## Start
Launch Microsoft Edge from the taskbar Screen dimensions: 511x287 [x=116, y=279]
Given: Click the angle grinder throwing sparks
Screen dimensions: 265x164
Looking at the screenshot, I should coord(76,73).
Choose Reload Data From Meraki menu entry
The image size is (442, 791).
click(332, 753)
## End
## Start
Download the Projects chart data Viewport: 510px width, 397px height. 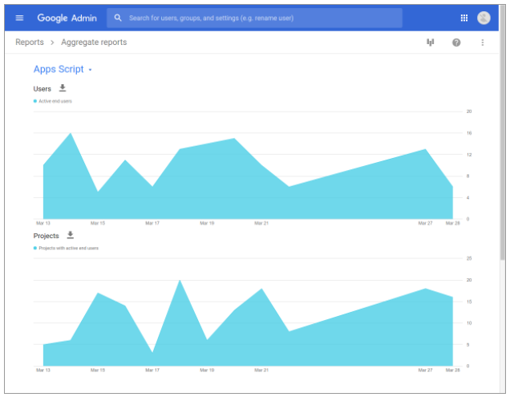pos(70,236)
## End
*What to produce*. Convert everything from the line containing "Launch Microsoft Edge" down to the line containing "click(332, 753)" into a JSON list of strings, one per line, leaving out any blank lines.

*Answer to the problem*.
[
  "Launch Microsoft Edge from the taskbar Screen dimensions: 511x287 [x=116, y=279]",
  "Given: Click the angle grinder throwing sparks",
  "Screen dimensions: 265x164",
  "Looking at the screenshot, I should coord(76,73).",
  "Choose Reload Data From Meraki menu entry",
  "The image size is (442, 791).",
  "click(332, 753)"
]